|May 18, 2012, 04:05 PM|
Note to self
Note to self. Stop using Welders on planes without testing it out first. It's not good when you melt the wing in half!
|May 18, 2012, 06:04 PM|
Glues For your Foamies
Don't remember where I found this but I copied it and saved it to disk so I wouldn't make the same mistake you did.... again.
Glues for your Foamies kits vary greatly and there is more than one type of glue that is needed to build your foamie. But mostly, it’s the modeler’s preference on what type of glue they use and are comfortable with. Here is a list of foam compatible glues:
• Bob Smith Industries (BSI) Orderless CA or Cyanoacrylate and Foam Safe Kicker- Works great, to be used with kicker, dries instantly. In case you happen to break something, it's great for field repairs. Usually dries clear, and makes for a great way to keep the plane clean.
• Epoxy- 5-minute works, but 15-30 works better. Generally a bit messy, and sometimes dries with a green-ish color. Great for mounting the motor or other high stress sections on the aircraft, such as the wing spar. If you get sloppy, it will clean up with Denatured Alcohol.
• Gorilla Glue Fast Cure (polyurethane)- Used in small amounts, keeps weight down. Using a little bit of water allows the glue to dry faster. Works great for mounting firewalls, and gluing the edges of foam together (especially on broken parts). Over time, it turns yellow in color, which makes the plane look a bit messy.
• PL Turbo (polyurethane)- Sets in about 3-5 minutes and dries in about 1-2 hours depending on the amount of moisture in the air. Works great for mounting firewalls, and gluing the edges of foam together (especially on broken parts).
• Gorilla Pen (polyurethane)- This is another quick setting glue, much like the PL Turbo but takes about 1 hour and it's less expensive. Both of these are sold in small tubes and are referred to as "Pen Glues"
• PVA (PolyVinyl Acetate)- Sometimes referred to as crafts glue, wood glue, white glue or carpenter’s glue. This glue dries clear, stays flexible and takes hours to dry. Only to be used in non-structural parts, such as down the fuselage joint. Glue can separate from the smooth surface of the foam easily; make sure you use enough so that it creates a large fillet (it will shrink up as it dries).
• Elmer’s Craft glue (PVA)- This type of glue works fine, but takes hours to dry, usually overnight. Dries clear, making final product very clean. Glue can break easily so use in large amounts.
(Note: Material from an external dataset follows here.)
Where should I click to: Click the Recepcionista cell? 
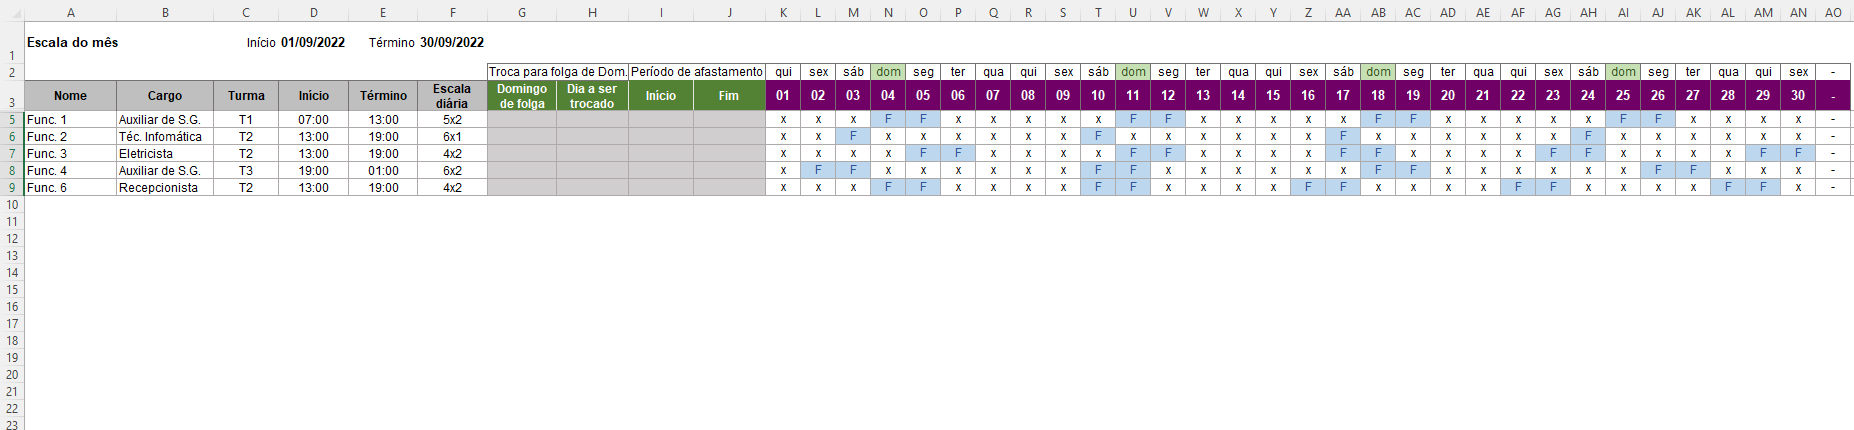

• Hot Glue- Generally is messy, but can dry clear, and makes a nice flexible bond, which holds great. Be careful to not use high temperature hot glue! Don’t use in areas that the temperature regularly gets above 80º Fahrenheit (or about 28º Celsius).
• Welders Glue- This is a contact cement style glue to be is used on EPP. It has it’s applications but because of the construction style of our kits, we do not recommend using it on our Depron foamies. It will attack the Depron!
Notes: First off, prior to any gluing, make sure that you wipe off the smooth surface of Depron with alcohol to remove any oils on the surface. Never glue the leading and trailing edge of the wing to the fuse. Use a small amount of glue about 1" in from the leading and trailing edges, this will allow the fuselage to flex, preventing hard points and cracks to start at the joint.